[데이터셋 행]
^^^^^^^^^^^^^^^^

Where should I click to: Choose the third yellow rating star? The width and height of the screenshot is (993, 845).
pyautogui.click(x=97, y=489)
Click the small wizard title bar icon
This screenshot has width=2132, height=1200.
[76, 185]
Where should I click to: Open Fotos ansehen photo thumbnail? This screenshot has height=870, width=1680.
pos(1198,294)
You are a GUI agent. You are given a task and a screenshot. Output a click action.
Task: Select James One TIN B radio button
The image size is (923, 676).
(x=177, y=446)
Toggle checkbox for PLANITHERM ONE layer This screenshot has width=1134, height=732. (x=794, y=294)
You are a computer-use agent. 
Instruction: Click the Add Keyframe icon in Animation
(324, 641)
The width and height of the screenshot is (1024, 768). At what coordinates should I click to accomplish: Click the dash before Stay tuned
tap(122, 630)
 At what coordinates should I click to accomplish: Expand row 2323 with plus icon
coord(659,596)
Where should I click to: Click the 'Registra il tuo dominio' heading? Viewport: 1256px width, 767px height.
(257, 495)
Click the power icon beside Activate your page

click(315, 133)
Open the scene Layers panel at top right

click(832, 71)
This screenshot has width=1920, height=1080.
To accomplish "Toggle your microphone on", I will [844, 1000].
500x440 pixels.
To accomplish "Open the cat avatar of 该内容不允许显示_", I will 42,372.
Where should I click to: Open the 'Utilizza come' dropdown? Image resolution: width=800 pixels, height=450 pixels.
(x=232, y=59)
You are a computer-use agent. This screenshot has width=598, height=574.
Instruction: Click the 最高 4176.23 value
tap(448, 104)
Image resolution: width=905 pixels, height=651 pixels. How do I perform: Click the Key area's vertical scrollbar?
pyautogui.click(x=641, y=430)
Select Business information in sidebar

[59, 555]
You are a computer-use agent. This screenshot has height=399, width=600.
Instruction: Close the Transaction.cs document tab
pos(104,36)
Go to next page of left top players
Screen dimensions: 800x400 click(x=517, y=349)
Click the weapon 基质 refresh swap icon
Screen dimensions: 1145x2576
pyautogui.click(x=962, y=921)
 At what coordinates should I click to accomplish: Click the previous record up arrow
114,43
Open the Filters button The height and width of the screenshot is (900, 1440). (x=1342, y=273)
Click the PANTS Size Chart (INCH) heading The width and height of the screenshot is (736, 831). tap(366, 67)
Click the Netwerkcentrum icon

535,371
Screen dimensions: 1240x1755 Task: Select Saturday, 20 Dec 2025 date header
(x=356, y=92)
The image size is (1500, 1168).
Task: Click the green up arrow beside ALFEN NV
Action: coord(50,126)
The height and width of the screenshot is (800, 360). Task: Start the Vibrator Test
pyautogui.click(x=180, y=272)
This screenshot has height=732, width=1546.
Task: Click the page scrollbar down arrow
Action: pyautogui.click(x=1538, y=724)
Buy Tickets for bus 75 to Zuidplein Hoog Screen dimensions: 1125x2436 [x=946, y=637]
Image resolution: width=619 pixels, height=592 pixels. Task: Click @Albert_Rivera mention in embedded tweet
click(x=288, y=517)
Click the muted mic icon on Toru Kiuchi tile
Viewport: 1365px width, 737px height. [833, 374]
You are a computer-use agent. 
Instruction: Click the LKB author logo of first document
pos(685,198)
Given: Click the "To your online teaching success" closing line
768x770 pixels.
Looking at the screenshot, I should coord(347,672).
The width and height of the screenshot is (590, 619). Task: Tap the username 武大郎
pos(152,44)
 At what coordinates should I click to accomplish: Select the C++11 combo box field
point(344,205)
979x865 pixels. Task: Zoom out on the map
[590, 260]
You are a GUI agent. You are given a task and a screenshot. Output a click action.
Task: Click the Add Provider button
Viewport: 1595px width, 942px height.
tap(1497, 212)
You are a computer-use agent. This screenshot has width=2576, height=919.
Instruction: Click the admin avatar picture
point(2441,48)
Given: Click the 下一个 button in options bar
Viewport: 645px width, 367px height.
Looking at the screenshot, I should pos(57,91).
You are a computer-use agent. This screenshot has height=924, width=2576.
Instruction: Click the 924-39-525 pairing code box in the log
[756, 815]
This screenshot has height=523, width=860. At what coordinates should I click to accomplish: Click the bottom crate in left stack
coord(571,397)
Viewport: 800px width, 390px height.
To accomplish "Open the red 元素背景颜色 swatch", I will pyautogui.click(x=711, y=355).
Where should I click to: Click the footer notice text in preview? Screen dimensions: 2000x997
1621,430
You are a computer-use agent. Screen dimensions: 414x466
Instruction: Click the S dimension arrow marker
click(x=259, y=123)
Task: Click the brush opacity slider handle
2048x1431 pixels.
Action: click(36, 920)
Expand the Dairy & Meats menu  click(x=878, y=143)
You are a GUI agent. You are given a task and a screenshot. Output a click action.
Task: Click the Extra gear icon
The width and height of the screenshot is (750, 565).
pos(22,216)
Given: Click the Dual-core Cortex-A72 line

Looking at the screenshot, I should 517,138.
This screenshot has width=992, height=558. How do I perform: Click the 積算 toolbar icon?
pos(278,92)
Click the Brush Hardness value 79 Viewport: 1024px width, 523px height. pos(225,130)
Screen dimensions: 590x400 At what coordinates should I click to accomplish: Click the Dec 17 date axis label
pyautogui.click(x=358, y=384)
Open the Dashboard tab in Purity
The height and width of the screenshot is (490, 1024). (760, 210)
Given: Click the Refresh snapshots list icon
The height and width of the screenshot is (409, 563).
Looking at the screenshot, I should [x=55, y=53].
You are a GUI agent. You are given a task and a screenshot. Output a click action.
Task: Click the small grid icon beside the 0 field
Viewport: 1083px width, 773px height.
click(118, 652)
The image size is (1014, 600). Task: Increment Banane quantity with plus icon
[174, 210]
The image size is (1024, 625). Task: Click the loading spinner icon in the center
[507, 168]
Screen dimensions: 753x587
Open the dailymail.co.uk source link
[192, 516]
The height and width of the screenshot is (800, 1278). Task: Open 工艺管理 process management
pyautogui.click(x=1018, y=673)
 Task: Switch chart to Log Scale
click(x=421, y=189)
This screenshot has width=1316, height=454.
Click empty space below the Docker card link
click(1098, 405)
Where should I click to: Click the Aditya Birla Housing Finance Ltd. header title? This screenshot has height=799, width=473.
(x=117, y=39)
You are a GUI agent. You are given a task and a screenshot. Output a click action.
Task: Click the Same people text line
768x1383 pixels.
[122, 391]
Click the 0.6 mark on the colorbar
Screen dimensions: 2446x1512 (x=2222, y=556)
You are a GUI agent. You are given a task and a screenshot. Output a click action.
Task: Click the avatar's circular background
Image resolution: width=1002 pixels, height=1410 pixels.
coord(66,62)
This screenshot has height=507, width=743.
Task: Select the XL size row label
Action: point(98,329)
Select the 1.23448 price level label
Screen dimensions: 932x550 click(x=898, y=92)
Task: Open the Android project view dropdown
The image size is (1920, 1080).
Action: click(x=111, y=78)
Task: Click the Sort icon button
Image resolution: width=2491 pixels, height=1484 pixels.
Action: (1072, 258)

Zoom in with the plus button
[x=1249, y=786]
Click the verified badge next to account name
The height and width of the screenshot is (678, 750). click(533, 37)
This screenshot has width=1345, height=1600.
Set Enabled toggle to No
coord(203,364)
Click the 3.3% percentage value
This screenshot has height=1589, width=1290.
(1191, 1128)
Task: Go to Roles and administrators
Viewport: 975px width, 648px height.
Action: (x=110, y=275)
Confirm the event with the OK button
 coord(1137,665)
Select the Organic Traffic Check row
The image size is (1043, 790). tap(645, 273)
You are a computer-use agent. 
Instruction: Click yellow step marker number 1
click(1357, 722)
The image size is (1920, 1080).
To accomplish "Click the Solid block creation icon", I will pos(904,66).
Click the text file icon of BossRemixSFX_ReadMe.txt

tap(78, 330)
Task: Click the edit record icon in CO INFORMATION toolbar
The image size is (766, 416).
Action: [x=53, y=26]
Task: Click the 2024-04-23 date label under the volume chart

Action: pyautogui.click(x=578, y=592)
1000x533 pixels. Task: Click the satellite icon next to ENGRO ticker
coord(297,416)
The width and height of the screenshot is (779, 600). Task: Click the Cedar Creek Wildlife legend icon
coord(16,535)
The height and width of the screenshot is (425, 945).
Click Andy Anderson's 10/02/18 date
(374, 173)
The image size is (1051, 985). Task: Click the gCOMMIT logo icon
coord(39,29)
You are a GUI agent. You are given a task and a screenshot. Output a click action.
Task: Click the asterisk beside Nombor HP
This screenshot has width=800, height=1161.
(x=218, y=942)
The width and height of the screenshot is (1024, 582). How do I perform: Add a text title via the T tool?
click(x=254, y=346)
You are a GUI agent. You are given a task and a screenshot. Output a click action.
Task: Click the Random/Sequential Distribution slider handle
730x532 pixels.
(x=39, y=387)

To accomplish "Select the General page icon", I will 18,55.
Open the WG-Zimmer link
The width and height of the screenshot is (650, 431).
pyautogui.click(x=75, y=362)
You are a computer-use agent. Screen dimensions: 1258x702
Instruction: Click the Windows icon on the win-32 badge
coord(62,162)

^^^^^^^^^^^^^^^^

■ 풀어 볼 문제
"500x440 pixels." 문구가 들어 있는 줄부터 "Buy Tickets for" 문구가 들어 있는 줄까지, 양 끝 줄을 포함해 그대로 다시 적어 줄 수 있나요?

■ 최종 답안
500x440 pixels.
To accomplish "Open the cat avatar of 该内容不允许显示_", I will 42,372.
Where should I click to: Open the 'Utilizza come' dropdown? Image resolution: width=800 pixels, height=450 pixels.
(x=232, y=59)
You are a computer-use agent. This screenshot has width=598, height=574.
Instruction: Click the 最高 4176.23 value
tap(448, 104)
Image resolution: width=905 pixels, height=651 pixels. How do I perform: Click the Key area's vertical scrollbar?
pyautogui.click(x=641, y=430)
Select Business information in sidebar

[59, 555]
You are a computer-use agent. This screenshot has height=399, width=600.
Instruction: Close the Transaction.cs document tab
pos(104,36)
Go to next page of left top players
Screen dimensions: 800x400 click(x=517, y=349)
Click the weapon 基质 refresh swap icon
Screen dimensions: 1145x2576
pyautogui.click(x=962, y=921)
 At what coordinates should I click to accomplish: Click the previous record up arrow
114,43
Open the Filters button The height and width of the screenshot is (900, 1440). (x=1342, y=273)
Click the PANTS Size Chart (INCH) heading The width and height of the screenshot is (736, 831). tap(366, 67)
Click the Netwerkcentrum icon

535,371
Screen dimensions: 1240x1755 Task: Select Saturday, 20 Dec 2025 date header
(x=356, y=92)
The image size is (1500, 1168).
Task: Click the green up arrow beside ALFEN NV
Action: coord(50,126)
The height and width of the screenshot is (800, 360). Task: Start the Vibrator Test
pyautogui.click(x=180, y=272)
This screenshot has height=732, width=1546.
Task: Click the page scrollbar down arrow
Action: pyautogui.click(x=1538, y=724)
Buy Tickets for bus 75 to Zuidplein Hoog Screen dimensions: 1125x2436 [x=946, y=637]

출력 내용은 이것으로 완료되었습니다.